■ Source text
▶

A biblical definition of fasting is a Christian’s voluntary abstinence from food for spiritual purposes. It is Christian, for fasting by a nonChristian obtains no eternal value because the Discipline’s motives and purposes are to be God-centered. It is voluntary in that fasting is not to be coerced. Fasting is more than just the ultimate crash diet for the body; it is abstinence from food for spiritual purposes.
There is a broader view of fasting that is often overlooked. This is the approach Richard Foster takes when he defines fasting as “the voluntary denial of a normal function for the sake of intense spiritual activity.”1 So then, fasting does not always deal with abstinence from food. Sometimes we may need to fast from involvement with other people, or from the media, from the telephone, from talking, from sleep, etc., in order to become more absorbed in a time of spiritual activity.
Martyn Lloyd-Jones concurs with this wider definition of fasting.
To make the matter complete, we would add that fasting, if we conceive of it truly, must not only be confined to the question of food and drink; fasting should really be made to include abstinence from anything which is legitimate in and of itself for the sake of some special spiritual purpose. There are many bodily functions which are right and normal and perfectly legitimate, but which for special peculiar reasons in certain circumstances should be controlled. That is fasting. There, I suggest, is a kind of general definition of what is meant by fasting.
Strictly speaking, however, the Bible only refers to fasting in terms of its primary sense, that is, abstinence from food. In this chapter I will limit my remarks to that kind of fasting.
The Bible distinguishes between several kinds of fasts. Although it doesn’t use the labels we frequently employ today to describe these fasts, each of the following may be found:
A normal fast involves abstaining from all food, but not from water. We’re told in Matthew 4:2, “After fasting forty days and forty nights, he [Jesus] was hungry.” It says nothing about Him becoming thirsty. Furthermore, Luke 4:2 says that He “ate nothing during those days,” but it does not say He drank nothing. Since the body can normally function no longer than three days without water, we assume that He drank water during this time. To abstain from food but to drink water or perhaps fruit juices is the most common kind of Christian fast.
A partial fast is a limitation of the diet but not abstention from all food. For ten days Daniel and three other Jewish young men only had “vegetables to eat and water to drink” (Daniel 1:12). It is said of the rugged prophet John the Baptist that “his food was locusts and wild honey” (Matthew 3:4). Historically, Christians have observed partial fasts by eating much smaller portions of food than usual for a certain time and/or eating only a few simple foods.
An absolute fast is the avoidance of all food and liquid, even water. We’re told that Ezra “ate no food and drank no water, because he continued to mourn over the unfaithfulness of the exiles” (Ezra 10:6). When Esther requested that the Jews fast and pray on her behalf, she said, “Go, gather together all the Jews who are in Susa, and fast for me. Do not eat or drink for three days, night or day” (Esther 4:16). After the Apostle Paul was converted on the road to Damascus, Acts 9:9 tells us, “For three days he was blind, and did not eat or drink anything.”

◀

■ What needs to be done
Reproduce word for word the stretch of the passage on fasting from "Martyn Lloyd-Jones concurs" through "kind of fasting.".

■ Data excerpts
▶

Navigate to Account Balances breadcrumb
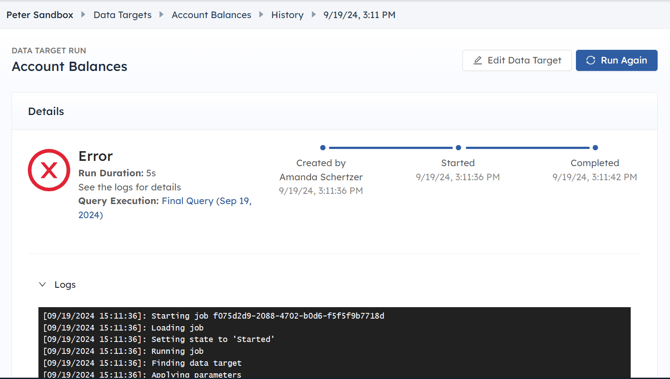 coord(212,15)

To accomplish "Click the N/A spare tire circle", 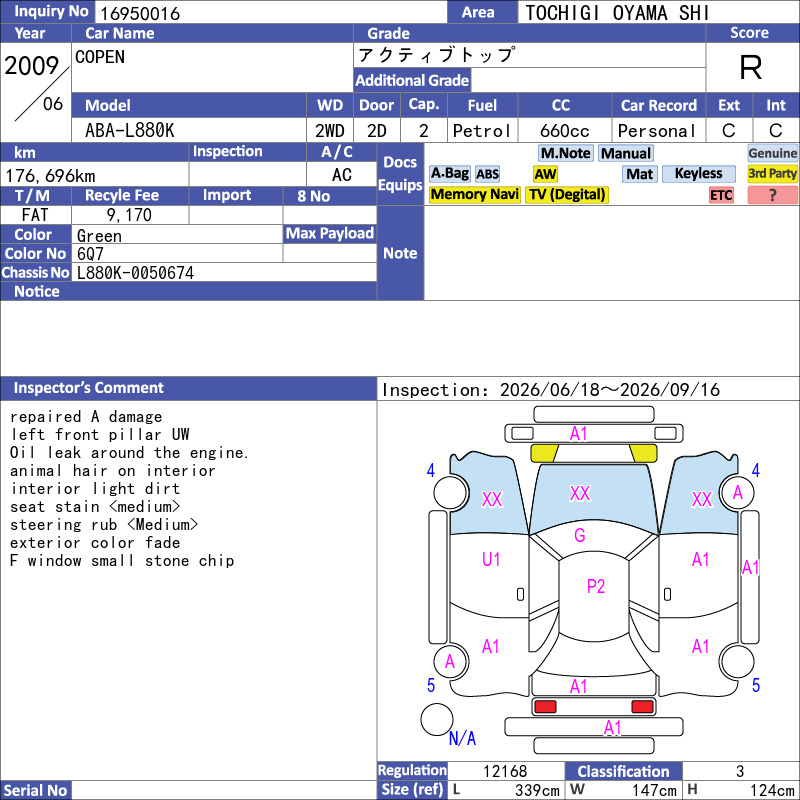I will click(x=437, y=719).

◀
▶

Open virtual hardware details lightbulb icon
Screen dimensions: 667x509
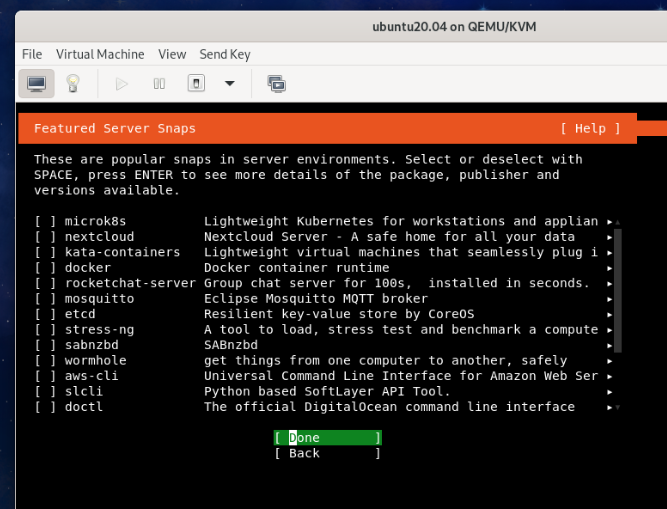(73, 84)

◀

■ Output of the task
Martyn Lloyd-Jones concurs with this wider definition of fasting.
To make the matter complete, we would add that fasting, if we conceive of it truly, must not only be confined to the question of food and drink; fasting should really be made to include abstinence from anything which is legitimate in and of itself for the sake of some special spiritual purpose. There are many bodily functions which are right and normal and perfectly legitimate, but which for special peculiar reasons in certain circumstances should be controlled. That is fasting. There, I suggest, is a kind of general definition of what is meant by fasting.
Strictly speaking, however, the Bible only refers to fasting in terms of its primary sense, that is, abstinence from food. In this chapter I will limit my remarks to that kind of fasting.